I just came across this blog post regarding Study Blue's mobile flashcard app (works with both Android and iOS devices). As someone who always studied on his bus / train ride to school, this seems like a great idea. You never have to worry about bumping into someone and dropping all of your cards again (its happened to me on a number of occasions). At the same time, though, it also got me wondering if the use of study aids on personal digital devices are more distracting than they are helpful. For example, whenever I am on my laptop working on a project I will occasionally fall victim to the distraction of the Internet and start checking YouTube or gossip sites. I have to imagine that with students, especially young students, it is the same thing. Isn't the whole purpose of studying to be distraction-free so that you can retain information?

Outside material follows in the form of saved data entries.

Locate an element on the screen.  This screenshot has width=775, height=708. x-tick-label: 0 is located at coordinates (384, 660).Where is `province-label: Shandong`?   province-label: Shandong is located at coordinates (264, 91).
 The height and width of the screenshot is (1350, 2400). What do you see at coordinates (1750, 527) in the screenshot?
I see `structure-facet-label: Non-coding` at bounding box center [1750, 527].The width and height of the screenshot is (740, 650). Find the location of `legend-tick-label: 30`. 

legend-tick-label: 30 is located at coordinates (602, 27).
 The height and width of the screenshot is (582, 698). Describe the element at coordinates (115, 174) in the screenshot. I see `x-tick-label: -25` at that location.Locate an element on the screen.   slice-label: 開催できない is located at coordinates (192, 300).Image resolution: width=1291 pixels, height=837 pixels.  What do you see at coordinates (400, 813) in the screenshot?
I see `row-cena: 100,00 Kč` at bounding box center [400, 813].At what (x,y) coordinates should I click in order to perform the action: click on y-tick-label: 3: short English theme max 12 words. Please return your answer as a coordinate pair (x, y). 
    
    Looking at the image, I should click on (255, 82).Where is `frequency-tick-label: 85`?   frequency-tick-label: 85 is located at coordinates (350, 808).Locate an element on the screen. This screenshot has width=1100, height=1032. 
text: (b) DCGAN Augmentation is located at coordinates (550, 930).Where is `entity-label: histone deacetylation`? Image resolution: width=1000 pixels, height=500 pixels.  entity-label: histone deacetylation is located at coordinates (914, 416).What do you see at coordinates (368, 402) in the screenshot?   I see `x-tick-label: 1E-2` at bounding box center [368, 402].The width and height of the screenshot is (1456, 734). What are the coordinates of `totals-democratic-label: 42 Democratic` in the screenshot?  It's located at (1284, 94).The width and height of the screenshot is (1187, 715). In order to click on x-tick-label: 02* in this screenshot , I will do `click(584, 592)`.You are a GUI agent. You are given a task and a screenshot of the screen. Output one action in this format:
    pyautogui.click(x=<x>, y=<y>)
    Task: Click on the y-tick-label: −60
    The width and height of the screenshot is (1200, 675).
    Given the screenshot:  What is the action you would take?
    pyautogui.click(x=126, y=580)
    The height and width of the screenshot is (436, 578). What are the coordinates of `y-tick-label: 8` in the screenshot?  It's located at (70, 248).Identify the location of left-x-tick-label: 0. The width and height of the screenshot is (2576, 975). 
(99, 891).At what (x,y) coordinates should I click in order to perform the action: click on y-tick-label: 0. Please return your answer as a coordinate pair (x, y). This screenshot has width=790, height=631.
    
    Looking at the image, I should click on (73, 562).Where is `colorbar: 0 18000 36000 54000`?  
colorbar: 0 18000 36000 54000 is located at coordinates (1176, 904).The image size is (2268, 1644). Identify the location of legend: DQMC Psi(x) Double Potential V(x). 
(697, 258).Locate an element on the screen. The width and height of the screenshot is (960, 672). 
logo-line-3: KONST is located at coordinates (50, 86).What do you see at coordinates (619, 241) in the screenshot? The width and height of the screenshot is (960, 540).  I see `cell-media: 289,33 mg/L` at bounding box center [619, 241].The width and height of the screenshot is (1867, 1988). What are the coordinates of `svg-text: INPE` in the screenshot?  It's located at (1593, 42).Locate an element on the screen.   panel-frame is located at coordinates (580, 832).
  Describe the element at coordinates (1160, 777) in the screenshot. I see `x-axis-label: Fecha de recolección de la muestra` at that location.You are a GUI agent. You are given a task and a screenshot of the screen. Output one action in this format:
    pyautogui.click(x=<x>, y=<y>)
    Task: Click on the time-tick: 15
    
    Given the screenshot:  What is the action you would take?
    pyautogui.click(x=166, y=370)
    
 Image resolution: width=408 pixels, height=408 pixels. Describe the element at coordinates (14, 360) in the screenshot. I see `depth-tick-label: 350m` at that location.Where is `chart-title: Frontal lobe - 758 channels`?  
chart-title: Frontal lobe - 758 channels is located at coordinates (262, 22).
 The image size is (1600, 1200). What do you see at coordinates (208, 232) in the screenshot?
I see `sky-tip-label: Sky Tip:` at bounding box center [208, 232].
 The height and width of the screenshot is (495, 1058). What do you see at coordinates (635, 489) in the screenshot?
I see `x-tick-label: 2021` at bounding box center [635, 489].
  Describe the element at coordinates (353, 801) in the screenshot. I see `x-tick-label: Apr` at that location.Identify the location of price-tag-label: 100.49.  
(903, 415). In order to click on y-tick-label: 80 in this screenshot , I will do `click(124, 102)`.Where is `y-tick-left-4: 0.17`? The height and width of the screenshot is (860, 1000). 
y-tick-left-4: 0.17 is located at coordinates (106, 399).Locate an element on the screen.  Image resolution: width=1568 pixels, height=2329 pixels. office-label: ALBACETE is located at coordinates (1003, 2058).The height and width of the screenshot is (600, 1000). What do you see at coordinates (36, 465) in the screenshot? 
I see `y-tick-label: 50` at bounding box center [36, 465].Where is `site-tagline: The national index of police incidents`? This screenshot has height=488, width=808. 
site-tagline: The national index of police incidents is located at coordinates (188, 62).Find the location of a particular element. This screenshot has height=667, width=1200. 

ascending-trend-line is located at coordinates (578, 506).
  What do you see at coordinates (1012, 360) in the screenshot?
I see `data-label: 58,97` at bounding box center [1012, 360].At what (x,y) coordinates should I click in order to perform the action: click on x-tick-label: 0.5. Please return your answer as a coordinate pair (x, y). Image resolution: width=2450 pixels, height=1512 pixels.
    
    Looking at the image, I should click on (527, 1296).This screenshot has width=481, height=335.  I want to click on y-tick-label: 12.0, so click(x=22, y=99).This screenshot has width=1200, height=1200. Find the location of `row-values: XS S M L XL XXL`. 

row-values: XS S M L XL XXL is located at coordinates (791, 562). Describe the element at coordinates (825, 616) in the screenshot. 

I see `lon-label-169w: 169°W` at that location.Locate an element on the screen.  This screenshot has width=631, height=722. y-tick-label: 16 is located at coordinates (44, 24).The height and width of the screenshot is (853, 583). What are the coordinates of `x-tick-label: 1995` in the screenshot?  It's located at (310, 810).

My question, therefore, is if anyone has had their students work with study aids on personal digital devices? If so, what was the result? Were the students able to remain focused, or did they get distracted by the Internet, e-mail, texts, etc? Also, if you had the chance, would you use such applications in your classroom? Being that I'm an aspiring teacher who has yet to be placed in a classroom I am very interested in seeing what technology works and what doesn't.
I'm anxious to hear responses to your question. Our freshmen will be getting a tablet sometime this school year. In all of my other classes, my students create flashcards made from card stock and we do a variety of activities with them. Since we are starting a 1:1 environment with the freshmen, we teachers are encouraged to do as much on the tablets as possible. I like the the Leitner method of studying flashcards, but have not yet found digital flashcards that allow me to put the new words into different "piles" based on how well I know them. However, I am just starting my search for flashcard apps.
If it helps any, I posted a similar question on the blog that I linked to. That question received a response from someone claiming to be a representative of Study Blue.
"we have an interesting answer your question. Our data shows that 37% of study sessions include a break for another activity that takes place on the phone. There are, on average, 2.6 breaks during each study session.
However, because the devices are so much more integrated into students lives, they average an additional 40 minutes of study time per week (over students who use the web only to study). We'll be releasing more data in the next few weeks, so keep an ear out!"
As Arte Johnson used to say on Laugh In, "Very Interesting!"
I'm dubious of research that is done to promote a specific product, but but that doesn't automatically make the results wrong. Most of my students are wonderful multi-taskers. Their brains are wired much differently than mine and the flashcards would be for them, not me.
I signed up for the Study Blue flashcards to see how it works, how to create my own lists, etc. Let me know if you find out any other research.